To evaluate long-term health outcomes among childhood cancer survivors, St. Jude Children's Research Hospital (SJCRH) has established the St. Jude Lifetime Cohort Study (SJLIFE), comprised of adult survivors who undergo risk-directed clinical assessments. As in any human research study, SJLIFE participants are volunteers who may not represent the source population from which they were recruited. A lack of proportional representation could result in biased estimates of exposure-outcome associations. We compared available demographic, disease, and neighborhood level characteristics between participants and the source population to assess the potential for selection bias.


Potentially eligible patients for SJLIFE were enumerated as of October 31, 2011. Data from electronic medical records were combined with geocoded census data to develop an analytic data set of 3,108 patients (the evaluable source population) of whom 1,766 (57%) underwent clinical assessment (participants). The ratio of relative frequencies (RRFs) for characteristics was compared between participants and the source population, where RRF = 1.0 indicates equal frequency of the characteristic.


Participants and the source population had similar frequencies for most characteristics.
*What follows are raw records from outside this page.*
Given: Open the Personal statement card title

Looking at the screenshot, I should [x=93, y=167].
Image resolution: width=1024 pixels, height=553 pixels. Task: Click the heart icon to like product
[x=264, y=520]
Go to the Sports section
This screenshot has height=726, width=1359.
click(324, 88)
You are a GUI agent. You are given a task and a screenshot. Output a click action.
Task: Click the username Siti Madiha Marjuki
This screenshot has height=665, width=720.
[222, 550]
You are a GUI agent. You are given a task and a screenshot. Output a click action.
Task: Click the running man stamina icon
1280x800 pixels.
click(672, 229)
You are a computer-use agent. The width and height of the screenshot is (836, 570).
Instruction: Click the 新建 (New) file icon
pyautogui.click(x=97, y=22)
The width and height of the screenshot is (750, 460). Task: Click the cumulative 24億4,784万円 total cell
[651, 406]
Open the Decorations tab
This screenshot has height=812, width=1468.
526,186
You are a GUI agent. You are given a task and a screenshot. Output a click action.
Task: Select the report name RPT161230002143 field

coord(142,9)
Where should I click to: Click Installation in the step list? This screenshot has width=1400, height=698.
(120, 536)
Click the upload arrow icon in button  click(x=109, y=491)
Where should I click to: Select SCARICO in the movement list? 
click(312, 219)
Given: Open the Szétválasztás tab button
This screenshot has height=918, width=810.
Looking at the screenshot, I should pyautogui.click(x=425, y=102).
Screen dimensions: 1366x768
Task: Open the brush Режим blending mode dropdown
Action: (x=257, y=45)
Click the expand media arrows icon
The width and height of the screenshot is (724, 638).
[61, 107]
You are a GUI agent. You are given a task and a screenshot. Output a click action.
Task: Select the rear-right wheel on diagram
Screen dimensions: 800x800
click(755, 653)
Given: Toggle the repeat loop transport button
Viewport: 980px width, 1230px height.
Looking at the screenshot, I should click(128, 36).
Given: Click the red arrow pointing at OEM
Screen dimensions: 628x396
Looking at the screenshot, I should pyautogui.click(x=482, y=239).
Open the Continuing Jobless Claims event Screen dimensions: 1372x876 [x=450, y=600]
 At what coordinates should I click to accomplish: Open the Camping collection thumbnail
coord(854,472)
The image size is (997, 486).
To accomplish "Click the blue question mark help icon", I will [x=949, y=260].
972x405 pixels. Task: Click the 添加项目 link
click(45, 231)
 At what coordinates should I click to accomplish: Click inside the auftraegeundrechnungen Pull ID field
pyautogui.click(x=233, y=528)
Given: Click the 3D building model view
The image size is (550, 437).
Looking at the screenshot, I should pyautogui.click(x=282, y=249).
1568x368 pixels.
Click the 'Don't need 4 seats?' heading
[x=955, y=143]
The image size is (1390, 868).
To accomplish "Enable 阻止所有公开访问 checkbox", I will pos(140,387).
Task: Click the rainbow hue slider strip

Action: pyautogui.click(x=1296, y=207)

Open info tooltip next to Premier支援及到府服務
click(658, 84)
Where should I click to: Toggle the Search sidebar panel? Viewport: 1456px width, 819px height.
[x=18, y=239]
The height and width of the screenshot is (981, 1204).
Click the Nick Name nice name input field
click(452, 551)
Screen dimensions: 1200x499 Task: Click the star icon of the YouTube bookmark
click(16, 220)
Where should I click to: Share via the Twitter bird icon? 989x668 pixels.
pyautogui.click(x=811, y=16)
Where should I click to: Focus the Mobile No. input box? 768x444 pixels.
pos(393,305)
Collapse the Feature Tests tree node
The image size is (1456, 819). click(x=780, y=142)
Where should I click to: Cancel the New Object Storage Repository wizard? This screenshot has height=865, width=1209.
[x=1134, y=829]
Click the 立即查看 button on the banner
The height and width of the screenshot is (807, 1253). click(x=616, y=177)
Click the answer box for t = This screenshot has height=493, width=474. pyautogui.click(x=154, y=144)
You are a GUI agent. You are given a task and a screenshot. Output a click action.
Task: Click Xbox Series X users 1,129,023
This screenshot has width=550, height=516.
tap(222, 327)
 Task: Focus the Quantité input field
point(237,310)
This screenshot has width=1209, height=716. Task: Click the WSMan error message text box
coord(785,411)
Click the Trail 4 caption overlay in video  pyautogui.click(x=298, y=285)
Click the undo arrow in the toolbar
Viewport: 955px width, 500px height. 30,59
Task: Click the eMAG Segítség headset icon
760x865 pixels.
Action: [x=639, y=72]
Characteristics with modest relative differences (RRFs between 0.86 and 1.11) included sex, distance from SJCRH, primary diagnosis, median household income, median home value, and urbanicity.


Our results indicate a lack of substantive differences in the relative frequencies of demographic, disease, or neighborhood characteristics between participants and the source population in SJLIFE, thus alleviating serious concerns about selective non-participation in this cohort. Bias in specific exposure-outcome relations is still possible and will be considered in individual analyses. Pediatr Blood Cancer 2013; 60: 856–864. © 2012 Wiley Periodicals, Inc.